The position of the start site is often conserved among
homologues of genes.
Therefore, the start site of a
gene in your phage is likely to be in the same position as those in
related genes in other genomes. But be aware that one or more
previously annotated and published genes could be suboptimal, and you
may have the opportunity to help change it to a more optimal one.
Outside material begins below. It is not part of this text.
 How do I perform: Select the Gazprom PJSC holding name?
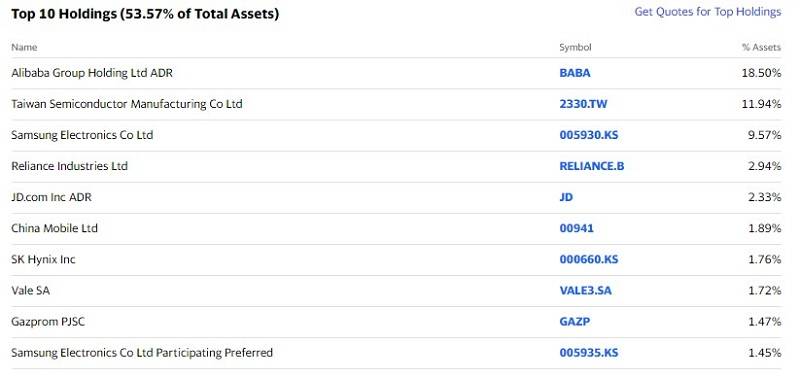click(x=48, y=321)
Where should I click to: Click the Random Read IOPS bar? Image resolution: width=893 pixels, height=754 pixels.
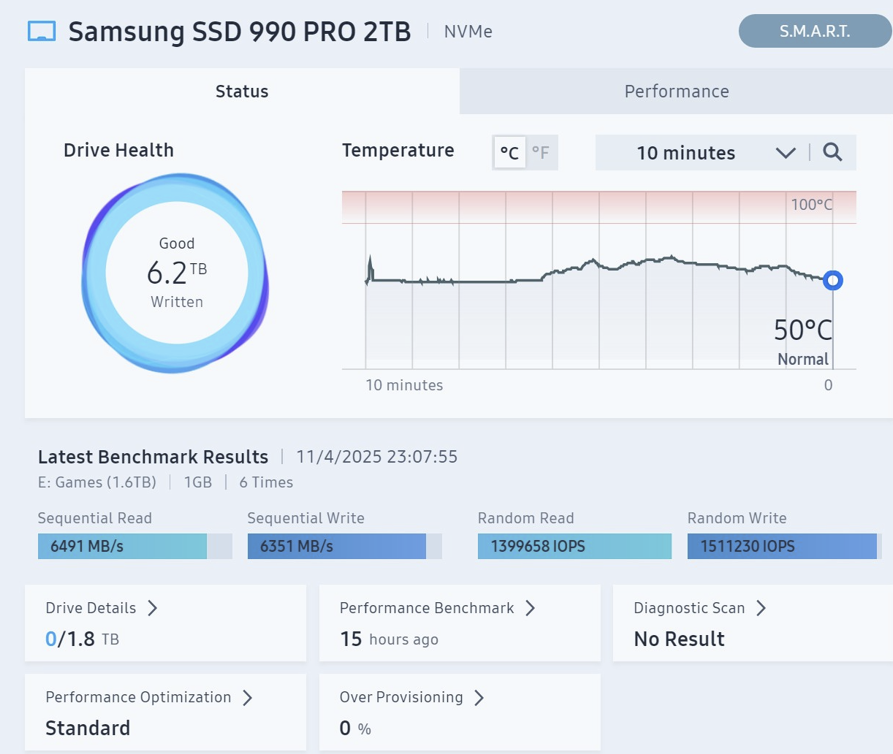pyautogui.click(x=574, y=546)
Homologues in more distantly related genomes (those of a different
cluster) may prove more informative because alternate incorrect start
sites are less likely to be conserved. Use Starterator!
12c.
The preferred start site usually has a favorable RBS score within
all
the potential start codons, but not necessarily the best. A
notable
exception is the integrase in many
genomes, which has a very low RBS
score. Our experimental data
suggests that some genes do not have an
SD sequence.
12d.
Manual inspection can be helpful to distinguish between
possible
start sites. The consensus is as follows: AAGGAGG –
3-12
bp – start codon.
12e.
Your final start-site selection will likely represent a compromise of
these sub-principles. A corollary to the choosing start guidelines:
Sometimes the best start leads to the choice between 2 tandem start
codons (i.e. one is right after the other). From a small amount of
mass spec data and some basic biology principles, always choose the
second start codon. For example, the Met-Met “ATGATG” or Met-Leu
“TGATGTTGA” start codons
• Important to check the six-frame translation!
13.
tRNA genes are not called precisely in the program
embedded in
DNA Master, and require extra attention.
14.
Protein assignments require rigorous review of the
ever-
increasing available data. At a minimum, each gene should
be
evaluated using HHPred and BLASTP, as well as examined
in
the context of the functions of the flanking genes (synteny).
15.
Iteration is key. Annotation is like writing a paper;
after
you've made a rough draft, you will need to refine, revise,
and
polish all your genes calls to produce a cohesive whole.